È indietro 2-4 nei confronti diretti, Karolina, 2-5 se contiamo anche il match che hanno giocato nell’ITF di Nottingham del 2012. L’unica finale disputata tra le due fu vinta da Barty, nel 2019 a Miami mentre la loro partita di quest anno, a Stoccarda, fu persa con tanti rimpianti dalla ceca. In quel quarto di finale si spartirono i primi due set in maniera netta (6-2 Pliskova il primo, 6-1 Barty il secondo) e nel terzo Karolina trovò il vantaggio nelle prime fasi, con un break per il 2-1 poi confermato. Barty era costantemente pericolosa in risposta, ma Pliskova stava trovando ottime conclusioni in ogni palla break affrontata. Serviva tanto bene da sinistra, mirando spesso alla linea laterale, e così si è portata fino al game sul 5-4 dove non ha mai avuto match point ma continuava a cancellare palle break su palle break. Alla quinta chance nel game, però, Barty ha indovinato la risposta e ha girato la partita chiudendo 7-5 e volando in semifinale.
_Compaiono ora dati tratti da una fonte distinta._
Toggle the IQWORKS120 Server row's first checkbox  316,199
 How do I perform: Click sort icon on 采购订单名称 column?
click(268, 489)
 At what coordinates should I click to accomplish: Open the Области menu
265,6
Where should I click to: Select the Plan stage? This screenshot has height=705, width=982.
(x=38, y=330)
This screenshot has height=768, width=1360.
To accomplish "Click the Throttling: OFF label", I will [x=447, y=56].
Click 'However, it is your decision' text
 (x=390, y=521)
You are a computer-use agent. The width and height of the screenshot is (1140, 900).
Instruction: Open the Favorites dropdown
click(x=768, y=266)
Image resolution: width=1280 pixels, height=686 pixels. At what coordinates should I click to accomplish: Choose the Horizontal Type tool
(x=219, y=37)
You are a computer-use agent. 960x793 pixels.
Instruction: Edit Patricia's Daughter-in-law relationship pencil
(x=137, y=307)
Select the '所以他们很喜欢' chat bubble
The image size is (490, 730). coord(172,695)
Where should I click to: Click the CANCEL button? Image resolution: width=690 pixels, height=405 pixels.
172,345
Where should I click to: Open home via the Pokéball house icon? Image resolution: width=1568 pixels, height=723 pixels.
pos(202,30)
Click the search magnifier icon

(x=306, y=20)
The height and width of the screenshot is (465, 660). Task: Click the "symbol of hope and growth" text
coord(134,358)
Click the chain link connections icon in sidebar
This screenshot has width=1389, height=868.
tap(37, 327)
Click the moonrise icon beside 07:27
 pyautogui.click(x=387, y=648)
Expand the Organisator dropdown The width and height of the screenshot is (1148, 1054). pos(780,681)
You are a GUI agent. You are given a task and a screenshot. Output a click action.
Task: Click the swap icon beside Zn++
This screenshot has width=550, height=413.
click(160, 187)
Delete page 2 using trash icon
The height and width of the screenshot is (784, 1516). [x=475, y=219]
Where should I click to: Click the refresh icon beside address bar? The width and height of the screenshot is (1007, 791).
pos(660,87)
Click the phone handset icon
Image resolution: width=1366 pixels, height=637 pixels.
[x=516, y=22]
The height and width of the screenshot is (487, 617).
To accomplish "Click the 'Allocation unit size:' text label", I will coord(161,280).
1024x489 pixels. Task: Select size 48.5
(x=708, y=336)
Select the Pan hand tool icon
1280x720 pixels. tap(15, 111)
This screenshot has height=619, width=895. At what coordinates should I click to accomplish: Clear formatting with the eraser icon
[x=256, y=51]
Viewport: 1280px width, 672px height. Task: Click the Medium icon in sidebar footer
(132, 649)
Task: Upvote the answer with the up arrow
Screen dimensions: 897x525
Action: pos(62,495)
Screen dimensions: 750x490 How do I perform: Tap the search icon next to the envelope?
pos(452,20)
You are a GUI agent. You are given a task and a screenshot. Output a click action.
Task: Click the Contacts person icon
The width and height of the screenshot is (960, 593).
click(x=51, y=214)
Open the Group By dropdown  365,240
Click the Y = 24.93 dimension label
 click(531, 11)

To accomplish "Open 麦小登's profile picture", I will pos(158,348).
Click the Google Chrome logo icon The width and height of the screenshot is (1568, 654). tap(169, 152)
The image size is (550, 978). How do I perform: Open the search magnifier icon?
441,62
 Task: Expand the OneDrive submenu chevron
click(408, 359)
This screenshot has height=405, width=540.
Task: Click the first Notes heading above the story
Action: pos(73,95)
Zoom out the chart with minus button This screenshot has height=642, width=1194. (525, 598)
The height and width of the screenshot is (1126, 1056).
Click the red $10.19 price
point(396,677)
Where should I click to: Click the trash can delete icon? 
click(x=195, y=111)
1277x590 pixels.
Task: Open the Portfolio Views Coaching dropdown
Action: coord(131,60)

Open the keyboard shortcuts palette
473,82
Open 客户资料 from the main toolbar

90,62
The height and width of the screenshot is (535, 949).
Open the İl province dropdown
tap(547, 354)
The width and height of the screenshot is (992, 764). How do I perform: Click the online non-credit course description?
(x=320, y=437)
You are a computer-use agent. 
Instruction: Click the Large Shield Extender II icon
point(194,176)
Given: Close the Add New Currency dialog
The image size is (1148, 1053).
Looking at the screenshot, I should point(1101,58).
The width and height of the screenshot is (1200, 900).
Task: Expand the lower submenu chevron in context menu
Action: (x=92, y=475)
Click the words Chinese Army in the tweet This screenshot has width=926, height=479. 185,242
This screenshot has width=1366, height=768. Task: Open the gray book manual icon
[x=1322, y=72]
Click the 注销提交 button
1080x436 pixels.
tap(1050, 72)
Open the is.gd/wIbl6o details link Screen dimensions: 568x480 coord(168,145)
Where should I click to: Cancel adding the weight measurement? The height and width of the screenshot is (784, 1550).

In questo Wimbledon, Barty ha perso set solo all’esordio contro Carla Suarez Navarro (6-1 6-7 6-1) partita doveva aveva anche servito per chiudere sul 5-4 nel secondo. Non era un’australiana brillante, ma è riuscita a passare i primi turni giocando al di sotto del livello tradizionale, dopo la pausa per il problema fisico a Parigi. Neppure Pliskova aveva brillato nel primissimo match giocato, perché rischiava di perdere male il set d’apertura contro Tamara Zidansek prima di salvarsi cominciando a colpire bene e a braccio sciolto rientrando dal 2-5 e salvando set point. Da lì non ha mai concesso più di tre game a set, fino alla grande rimonta in semifinale.